From the records below, transcribe exactly the lines that begin at the line with "Click the Notification" and end at the line with "Task: Open the Ping-Pong loop mode dropdown", both included.

■ INFORMATION SUPPLIED:
[Start of Attachment]

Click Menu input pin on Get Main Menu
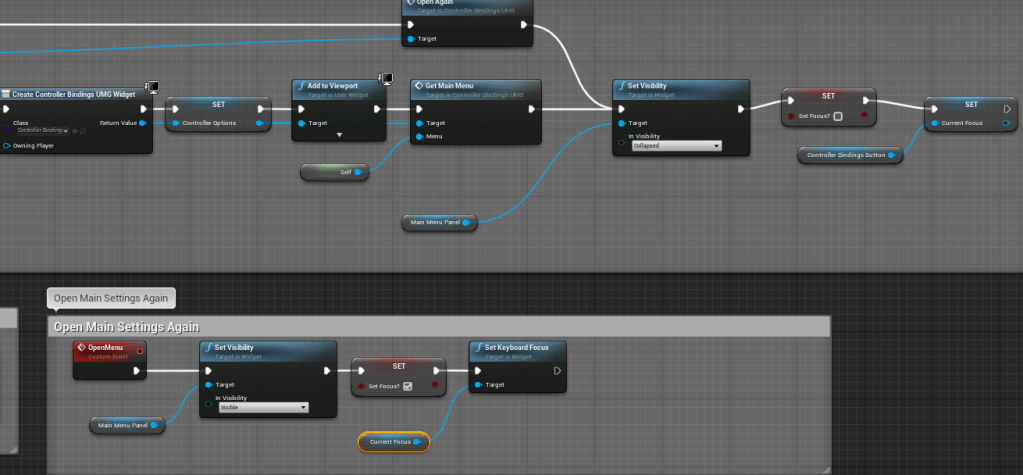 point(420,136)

[End of Attachment]
[Start of Attachment]

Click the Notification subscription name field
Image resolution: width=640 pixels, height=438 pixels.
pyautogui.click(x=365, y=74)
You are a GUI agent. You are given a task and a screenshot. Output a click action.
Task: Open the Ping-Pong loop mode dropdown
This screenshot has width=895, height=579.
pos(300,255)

[End of Attachment]

■ RESULT OF THE TASK:
Click the Notification subscription name field
Image resolution: width=640 pixels, height=438 pixels.
pyautogui.click(x=365, y=74)
You are a GUI agent. You are given a task and a screenshot. Output a click action.
Task: Open the Ping-Pong loop mode dropdown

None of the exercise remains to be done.